1998年6月、社会から歓迎される葬儀の在り方を考え、実践していくために、
匠と呼ばれる全国の葬儀社が集い、日本トータライフ協会は設立されました。

10数年の時が経ち、今日の葬儀業界は異業種からの参入や新興フランチャイズ葬儀社の台頭など、かつてない変革のときを迎えています。

正常な市場原理が働き、新しい流れが生まれること。
それに関してはむしろ望むところであり、業界全体が風通しのよい環境になることに異を唱えるつもりはありません。
しかし、そうした新規参入組・新興組が顧客獲得のために展開するキャンペーンはこぞって「従来の葬儀社…」という既存否定であり、いかに自分たちが業界の救世主であるかを広くメディアを通じて発信し続けています。
確かに、葬祭業者の中には「悲しみの心につけこむ」心ない業者が存在したことも事実です。

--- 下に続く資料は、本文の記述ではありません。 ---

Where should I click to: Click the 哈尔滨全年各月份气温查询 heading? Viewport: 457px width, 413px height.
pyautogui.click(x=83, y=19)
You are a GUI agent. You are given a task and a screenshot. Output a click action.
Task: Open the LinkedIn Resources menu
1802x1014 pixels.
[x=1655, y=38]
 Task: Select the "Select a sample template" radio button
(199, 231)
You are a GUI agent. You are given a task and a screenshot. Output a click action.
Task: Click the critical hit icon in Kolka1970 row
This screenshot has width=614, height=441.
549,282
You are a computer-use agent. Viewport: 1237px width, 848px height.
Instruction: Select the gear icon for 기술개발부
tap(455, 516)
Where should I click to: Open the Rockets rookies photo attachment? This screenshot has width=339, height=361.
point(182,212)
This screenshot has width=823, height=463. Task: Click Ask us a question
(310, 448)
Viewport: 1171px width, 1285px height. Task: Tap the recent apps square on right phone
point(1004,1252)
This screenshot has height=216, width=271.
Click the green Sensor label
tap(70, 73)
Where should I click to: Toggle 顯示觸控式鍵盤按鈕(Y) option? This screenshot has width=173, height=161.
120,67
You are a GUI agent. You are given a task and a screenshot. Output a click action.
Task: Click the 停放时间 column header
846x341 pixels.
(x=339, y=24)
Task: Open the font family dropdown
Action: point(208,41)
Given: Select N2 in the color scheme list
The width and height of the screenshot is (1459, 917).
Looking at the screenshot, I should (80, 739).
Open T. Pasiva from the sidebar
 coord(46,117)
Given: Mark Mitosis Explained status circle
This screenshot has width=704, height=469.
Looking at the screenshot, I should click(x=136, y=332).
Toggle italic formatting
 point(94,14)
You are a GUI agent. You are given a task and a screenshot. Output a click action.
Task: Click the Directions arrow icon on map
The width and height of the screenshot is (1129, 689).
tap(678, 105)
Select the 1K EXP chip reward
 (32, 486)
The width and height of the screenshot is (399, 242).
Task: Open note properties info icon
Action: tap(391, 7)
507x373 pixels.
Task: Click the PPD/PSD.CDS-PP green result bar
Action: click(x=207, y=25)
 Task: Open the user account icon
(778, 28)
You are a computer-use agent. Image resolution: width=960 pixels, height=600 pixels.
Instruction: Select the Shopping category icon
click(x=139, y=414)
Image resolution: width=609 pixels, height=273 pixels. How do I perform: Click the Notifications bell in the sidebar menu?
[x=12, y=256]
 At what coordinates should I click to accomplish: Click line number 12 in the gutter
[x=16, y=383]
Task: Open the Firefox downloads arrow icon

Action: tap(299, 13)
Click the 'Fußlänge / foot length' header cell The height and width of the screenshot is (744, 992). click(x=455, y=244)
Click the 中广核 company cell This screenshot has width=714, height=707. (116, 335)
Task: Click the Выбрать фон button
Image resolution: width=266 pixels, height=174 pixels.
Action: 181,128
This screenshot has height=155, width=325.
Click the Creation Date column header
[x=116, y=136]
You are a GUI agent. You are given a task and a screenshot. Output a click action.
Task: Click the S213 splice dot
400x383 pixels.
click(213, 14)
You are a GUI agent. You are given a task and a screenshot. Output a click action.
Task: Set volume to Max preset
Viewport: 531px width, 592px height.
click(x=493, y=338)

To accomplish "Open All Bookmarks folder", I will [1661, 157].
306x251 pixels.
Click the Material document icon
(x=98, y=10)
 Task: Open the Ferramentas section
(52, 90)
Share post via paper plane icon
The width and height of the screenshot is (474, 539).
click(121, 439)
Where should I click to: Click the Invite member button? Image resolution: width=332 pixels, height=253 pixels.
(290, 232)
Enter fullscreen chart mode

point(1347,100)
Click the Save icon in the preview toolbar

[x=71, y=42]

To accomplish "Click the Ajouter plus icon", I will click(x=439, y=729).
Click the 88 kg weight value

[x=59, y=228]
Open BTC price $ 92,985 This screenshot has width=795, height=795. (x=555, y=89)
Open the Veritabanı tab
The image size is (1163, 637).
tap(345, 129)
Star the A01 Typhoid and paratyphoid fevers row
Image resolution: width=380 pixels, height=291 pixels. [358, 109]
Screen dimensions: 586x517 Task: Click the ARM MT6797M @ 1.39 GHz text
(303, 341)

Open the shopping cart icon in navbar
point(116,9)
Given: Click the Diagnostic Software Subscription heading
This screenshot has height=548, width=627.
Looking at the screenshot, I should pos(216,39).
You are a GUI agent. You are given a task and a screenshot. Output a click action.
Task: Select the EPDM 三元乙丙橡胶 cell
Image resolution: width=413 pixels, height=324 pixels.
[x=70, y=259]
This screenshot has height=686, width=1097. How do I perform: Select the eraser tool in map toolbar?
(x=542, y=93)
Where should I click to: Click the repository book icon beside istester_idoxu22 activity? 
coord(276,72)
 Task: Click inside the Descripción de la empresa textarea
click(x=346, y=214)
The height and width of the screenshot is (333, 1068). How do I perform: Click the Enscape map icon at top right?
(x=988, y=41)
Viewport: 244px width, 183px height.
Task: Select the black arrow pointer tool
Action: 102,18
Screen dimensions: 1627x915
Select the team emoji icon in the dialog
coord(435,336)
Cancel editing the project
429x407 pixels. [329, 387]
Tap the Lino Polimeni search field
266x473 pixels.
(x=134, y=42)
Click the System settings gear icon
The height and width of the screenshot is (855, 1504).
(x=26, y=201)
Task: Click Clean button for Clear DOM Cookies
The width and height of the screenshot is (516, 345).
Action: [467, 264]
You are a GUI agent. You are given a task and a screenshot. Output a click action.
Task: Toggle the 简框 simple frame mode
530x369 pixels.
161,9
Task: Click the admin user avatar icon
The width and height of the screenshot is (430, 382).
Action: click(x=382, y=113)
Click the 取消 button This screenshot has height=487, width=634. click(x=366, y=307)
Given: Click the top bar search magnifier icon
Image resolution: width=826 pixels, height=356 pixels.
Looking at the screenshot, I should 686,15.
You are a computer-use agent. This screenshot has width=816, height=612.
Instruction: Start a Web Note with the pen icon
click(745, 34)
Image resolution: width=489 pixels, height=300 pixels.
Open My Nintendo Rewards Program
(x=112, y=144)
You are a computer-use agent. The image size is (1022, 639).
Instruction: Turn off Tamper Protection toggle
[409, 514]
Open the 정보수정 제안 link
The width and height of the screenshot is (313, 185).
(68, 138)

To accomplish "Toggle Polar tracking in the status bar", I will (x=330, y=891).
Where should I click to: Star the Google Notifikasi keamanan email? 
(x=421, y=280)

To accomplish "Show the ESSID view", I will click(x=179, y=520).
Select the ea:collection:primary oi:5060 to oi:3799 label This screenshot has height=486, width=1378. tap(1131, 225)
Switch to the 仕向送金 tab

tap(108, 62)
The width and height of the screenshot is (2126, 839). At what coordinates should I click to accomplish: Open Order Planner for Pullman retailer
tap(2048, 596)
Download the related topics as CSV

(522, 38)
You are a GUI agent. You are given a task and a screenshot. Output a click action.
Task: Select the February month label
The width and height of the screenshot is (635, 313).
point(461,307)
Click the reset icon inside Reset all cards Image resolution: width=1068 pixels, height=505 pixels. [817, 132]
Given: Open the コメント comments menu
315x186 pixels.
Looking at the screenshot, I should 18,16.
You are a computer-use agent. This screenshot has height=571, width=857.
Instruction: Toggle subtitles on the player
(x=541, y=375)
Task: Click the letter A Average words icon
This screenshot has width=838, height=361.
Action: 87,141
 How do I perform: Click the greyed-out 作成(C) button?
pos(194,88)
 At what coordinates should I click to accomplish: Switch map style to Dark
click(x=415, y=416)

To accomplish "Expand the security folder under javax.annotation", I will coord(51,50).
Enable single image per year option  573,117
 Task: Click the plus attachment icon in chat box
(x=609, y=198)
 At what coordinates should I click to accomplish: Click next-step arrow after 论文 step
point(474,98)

しかし、そんな悪徳業者も一括りに「従来の葬祭業者は…」と扱われることに、日本のメディアの不平等、無責任、新しいもの好きに呆れさせられると同時に、それぞれの地域に根をはり、真面目に誠実にひとつひとつの命を大切に送り、悲しみの心と向き合い続けてきたプロとして、広く社会から納得と共感が得られるよう「言葉の発信」を積極的に展開しています。

ここに結束した私たちは、

  1. 自らは何もせずに、ただ大根や牛肉を仕入れるのと同じ手法で、安く下請け葬儀社に発注して安く生活者に提供する、そんな新規参入の大手流通業社とは違います。
  2. 人海戦術を使って供託金を集め、返金や解約手続きを複雑化している詐欺まがいの巨大組織とは違います。
  3. 株主利益を第一に考えなければならない上場企業葬祭業社とは違います。
  4. いたずらに価格破壊を煽り、「新ビジネスモデル」と「合理化」という言葉を都合良く解釈し、葬儀という儀式を単なる「処理」としか考えない新興の葬祭業者とは違います。

この世に生まれたすべての人が分け隔てなく直面する葬儀の機会にあって、
人が人の命を尊び、その人生に最後の「ありがとう」を伝える儀式の意義を広く正しく伝えることが日本トータライフ協会の活動の原点であると考えています。